## Work task
Where the word "computer" appears in a line below, copy the whole line.

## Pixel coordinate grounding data
*-*-*

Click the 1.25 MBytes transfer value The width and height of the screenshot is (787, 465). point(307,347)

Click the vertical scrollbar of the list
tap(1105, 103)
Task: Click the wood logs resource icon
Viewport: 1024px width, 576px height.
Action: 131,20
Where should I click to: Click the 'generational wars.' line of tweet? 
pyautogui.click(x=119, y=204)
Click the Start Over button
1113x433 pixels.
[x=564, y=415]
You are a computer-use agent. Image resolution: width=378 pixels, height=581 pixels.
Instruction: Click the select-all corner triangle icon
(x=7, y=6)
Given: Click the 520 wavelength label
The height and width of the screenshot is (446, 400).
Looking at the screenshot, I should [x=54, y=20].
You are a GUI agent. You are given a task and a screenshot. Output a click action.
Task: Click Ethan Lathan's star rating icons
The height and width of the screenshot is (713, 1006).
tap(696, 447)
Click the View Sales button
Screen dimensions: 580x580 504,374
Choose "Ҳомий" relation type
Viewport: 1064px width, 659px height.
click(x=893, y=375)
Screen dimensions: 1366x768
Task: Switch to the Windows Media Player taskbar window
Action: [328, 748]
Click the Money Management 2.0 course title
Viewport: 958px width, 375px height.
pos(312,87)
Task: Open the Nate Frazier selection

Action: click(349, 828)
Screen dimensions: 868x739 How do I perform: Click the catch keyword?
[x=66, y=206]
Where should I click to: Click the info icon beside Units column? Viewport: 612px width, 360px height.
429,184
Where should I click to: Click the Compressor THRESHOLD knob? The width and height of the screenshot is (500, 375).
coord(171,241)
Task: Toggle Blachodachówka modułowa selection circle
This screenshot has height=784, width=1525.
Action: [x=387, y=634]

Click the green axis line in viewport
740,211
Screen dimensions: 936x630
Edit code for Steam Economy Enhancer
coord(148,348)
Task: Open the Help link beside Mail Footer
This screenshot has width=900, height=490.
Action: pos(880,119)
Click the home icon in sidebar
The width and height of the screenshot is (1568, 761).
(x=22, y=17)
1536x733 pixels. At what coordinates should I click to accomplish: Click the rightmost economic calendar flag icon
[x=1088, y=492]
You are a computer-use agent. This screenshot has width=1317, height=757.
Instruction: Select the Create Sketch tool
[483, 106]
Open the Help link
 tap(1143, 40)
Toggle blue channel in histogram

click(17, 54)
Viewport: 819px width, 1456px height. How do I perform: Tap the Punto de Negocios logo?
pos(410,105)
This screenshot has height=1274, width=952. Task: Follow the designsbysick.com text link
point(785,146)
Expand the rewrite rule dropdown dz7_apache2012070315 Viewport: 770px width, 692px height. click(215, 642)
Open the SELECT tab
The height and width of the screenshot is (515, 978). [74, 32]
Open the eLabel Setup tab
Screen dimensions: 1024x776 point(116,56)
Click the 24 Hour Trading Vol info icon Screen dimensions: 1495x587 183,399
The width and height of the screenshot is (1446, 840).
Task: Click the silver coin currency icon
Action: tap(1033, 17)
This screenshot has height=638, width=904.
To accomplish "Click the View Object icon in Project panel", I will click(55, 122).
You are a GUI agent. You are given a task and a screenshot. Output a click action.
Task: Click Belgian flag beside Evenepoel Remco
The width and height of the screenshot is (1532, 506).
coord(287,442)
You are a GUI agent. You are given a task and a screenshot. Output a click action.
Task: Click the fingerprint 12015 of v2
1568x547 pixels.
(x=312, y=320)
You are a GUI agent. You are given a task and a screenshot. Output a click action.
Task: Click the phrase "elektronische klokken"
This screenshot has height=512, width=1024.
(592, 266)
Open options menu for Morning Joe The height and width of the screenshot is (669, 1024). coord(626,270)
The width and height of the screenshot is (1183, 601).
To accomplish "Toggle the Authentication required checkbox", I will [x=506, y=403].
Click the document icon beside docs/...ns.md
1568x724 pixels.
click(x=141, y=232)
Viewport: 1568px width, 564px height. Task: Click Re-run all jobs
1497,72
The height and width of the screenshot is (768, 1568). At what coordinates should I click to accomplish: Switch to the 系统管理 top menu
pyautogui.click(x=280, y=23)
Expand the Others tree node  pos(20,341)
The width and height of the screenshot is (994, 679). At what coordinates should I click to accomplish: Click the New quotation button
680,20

*-*-*

## Answer to this task
You are a computer-use agent. Image resolution: width=378 pixels, height=581 pixels.
You are a computer-use agent. This screenshot has width=1317, height=757.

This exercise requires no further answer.